The central challenge was how to protect users without blocking them, while supporting growth across web and native mobile.
The web product was built as a desktop experience. It was not responsive. The architecture relied on a three column layout: assets on the left, main content in the center, and actions and transactions on the right.
This structure allowed users to see context and act efficiently. It worked well on large screens where simultaneous visibility was possible.
As the product expanded, complexity increased. More assets, more actions, more responsibility. The system needed to scale without overwhelming users.
At the same time, mobile was developed as a native application. It was not a responsive adaptation of the web. This was intentional. The goal was to create a dedicated native experience and encourage mobile adoption rather than simply shrinking the desktop interface.
Because of this, the three column logic could not be replicated.
On mobile, the architecture had to change from spatial simultaneity to sequential interaction.
The central logic of the web, which lived across two columns, was merged into a card based structure. Each asset became a focused view instead of part of a multi panel system.
To navigate between assets, I introduced a press and hold interaction pattern. When users pressed and held on the current asset card, a horizontal strip of asset icons appeared. This allowed fast switching without exposing a permanent side panel.
This interaction replaced the left column of the web while preserving the same asset first mental model. Mobile was not a smaller version of web. It was a structural compression designed specifically for a native environment.
The largest drop off occurred during seed phrase verification.
The original onboarding required email or Google login, password, PIN, a mandatory 24 word seed phrase, and seed phrase verification.
Data showed users were not completing the verification step. The flow stacked too many security demands at once.
Instead of weakening security, I reorganized it. Security should not block entry. It should build progressively.

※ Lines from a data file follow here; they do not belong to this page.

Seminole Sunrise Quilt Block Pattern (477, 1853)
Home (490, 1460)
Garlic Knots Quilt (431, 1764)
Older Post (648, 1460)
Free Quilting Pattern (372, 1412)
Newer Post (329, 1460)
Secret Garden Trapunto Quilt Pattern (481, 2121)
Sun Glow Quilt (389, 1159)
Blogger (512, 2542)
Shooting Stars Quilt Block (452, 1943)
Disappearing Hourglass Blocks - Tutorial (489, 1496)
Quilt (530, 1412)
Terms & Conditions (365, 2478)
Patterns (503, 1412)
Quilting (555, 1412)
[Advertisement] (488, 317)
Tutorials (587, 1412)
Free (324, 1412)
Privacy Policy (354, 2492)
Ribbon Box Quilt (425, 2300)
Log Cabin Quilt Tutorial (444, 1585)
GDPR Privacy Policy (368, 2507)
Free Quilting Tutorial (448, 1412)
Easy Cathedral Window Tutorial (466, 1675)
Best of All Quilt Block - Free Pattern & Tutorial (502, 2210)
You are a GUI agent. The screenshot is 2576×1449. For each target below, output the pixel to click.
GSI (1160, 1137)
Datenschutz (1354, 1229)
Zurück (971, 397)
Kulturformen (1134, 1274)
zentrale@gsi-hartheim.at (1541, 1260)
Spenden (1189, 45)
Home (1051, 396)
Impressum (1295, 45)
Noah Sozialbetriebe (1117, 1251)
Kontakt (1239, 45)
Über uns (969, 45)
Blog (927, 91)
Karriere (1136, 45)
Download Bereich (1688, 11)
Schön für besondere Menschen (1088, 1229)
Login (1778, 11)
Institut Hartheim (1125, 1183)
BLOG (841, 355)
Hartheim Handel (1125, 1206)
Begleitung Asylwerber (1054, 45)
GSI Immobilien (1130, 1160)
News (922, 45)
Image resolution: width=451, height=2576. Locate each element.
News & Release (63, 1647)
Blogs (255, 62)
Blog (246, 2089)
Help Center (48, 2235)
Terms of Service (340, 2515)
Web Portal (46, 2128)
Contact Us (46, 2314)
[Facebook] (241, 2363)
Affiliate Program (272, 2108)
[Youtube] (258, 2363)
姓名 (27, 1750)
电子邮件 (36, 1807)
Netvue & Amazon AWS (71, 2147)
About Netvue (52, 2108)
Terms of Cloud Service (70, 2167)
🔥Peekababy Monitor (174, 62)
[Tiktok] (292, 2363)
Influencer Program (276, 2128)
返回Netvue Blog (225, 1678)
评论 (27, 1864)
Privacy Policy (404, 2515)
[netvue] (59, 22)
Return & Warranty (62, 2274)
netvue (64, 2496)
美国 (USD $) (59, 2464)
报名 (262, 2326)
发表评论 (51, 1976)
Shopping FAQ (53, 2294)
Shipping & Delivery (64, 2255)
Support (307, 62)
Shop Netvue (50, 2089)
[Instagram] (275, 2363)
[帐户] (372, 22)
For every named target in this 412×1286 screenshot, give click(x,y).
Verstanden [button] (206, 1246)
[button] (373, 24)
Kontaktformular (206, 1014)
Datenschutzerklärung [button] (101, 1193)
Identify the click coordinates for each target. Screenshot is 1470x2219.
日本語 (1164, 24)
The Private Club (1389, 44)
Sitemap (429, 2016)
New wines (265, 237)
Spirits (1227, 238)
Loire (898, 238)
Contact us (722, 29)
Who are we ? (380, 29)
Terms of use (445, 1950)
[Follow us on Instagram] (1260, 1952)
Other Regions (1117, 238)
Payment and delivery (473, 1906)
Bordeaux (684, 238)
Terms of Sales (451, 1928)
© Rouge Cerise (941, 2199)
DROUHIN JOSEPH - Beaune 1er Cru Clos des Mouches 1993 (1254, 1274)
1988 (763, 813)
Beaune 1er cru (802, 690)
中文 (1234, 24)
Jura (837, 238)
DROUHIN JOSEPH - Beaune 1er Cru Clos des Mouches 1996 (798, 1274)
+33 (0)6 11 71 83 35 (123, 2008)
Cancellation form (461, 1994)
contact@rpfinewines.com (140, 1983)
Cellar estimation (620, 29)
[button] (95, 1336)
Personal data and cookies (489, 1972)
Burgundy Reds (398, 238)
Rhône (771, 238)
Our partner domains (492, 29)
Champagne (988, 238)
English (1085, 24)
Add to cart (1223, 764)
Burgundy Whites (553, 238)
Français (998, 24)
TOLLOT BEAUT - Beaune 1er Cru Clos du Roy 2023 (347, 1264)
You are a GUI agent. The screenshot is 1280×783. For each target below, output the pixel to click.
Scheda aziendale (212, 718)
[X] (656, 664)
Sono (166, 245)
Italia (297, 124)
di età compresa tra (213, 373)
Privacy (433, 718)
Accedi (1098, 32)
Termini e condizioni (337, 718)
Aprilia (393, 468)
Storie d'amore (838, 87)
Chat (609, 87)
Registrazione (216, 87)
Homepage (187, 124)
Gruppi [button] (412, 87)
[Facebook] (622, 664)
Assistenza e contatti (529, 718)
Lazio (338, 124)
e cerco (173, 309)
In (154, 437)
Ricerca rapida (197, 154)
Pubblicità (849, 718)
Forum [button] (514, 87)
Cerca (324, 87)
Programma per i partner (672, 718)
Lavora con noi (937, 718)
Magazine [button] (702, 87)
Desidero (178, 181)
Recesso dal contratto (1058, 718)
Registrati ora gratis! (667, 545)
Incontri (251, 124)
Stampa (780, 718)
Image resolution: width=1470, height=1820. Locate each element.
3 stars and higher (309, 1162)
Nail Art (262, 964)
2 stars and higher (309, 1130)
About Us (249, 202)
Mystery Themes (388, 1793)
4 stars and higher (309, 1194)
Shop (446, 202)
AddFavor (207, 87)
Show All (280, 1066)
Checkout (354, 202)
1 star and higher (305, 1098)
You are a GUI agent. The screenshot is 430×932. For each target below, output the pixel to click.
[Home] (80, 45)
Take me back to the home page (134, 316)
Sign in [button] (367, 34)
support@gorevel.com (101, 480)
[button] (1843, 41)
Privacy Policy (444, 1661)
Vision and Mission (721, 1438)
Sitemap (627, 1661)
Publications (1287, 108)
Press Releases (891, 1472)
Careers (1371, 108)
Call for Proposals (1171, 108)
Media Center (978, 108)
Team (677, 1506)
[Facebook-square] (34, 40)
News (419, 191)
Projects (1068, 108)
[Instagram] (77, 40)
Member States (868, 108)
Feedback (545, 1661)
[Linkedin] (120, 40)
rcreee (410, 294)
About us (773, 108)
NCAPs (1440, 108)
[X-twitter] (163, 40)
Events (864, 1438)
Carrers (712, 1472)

The changes were structural.
The redundant PIN was removed. This reduced friction and lowered the risk of forgotten credentials. It also prevented potential backend redundancy with duplicated profiles tied to the same wallet.
The onboarding flow was reduced from four steps to three. Seed phrase verification became skippable.
A persistent security banner was introduced inside the wallet and remained visible until the seed phrase was verified and the account fully secured. This allowed users to explore the product while maintaining clear and continuous pressure toward completing security.
As a result, churn decreased and Daily Active Users increased by 70%.
Across web and mobile, the product shifted from rigid protection to structured trust. Security was not removed. It was redistributed in a way that improved activation without compromising system integrity.